Some records
—————
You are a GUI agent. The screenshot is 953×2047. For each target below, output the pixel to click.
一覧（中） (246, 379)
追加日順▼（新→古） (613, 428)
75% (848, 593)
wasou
—————
PROBLEM:
Rewrite the records with "item" substituted for "target", changing nothing else.

SOLUTION TO THIS TASK:
You are a GUI agent. The screenshot is 953×2047. For each item below, output the pixel to click.
一覧（中） (246, 379)
追加日順▼（新→古） (613, 428)
75% (848, 593)
wasou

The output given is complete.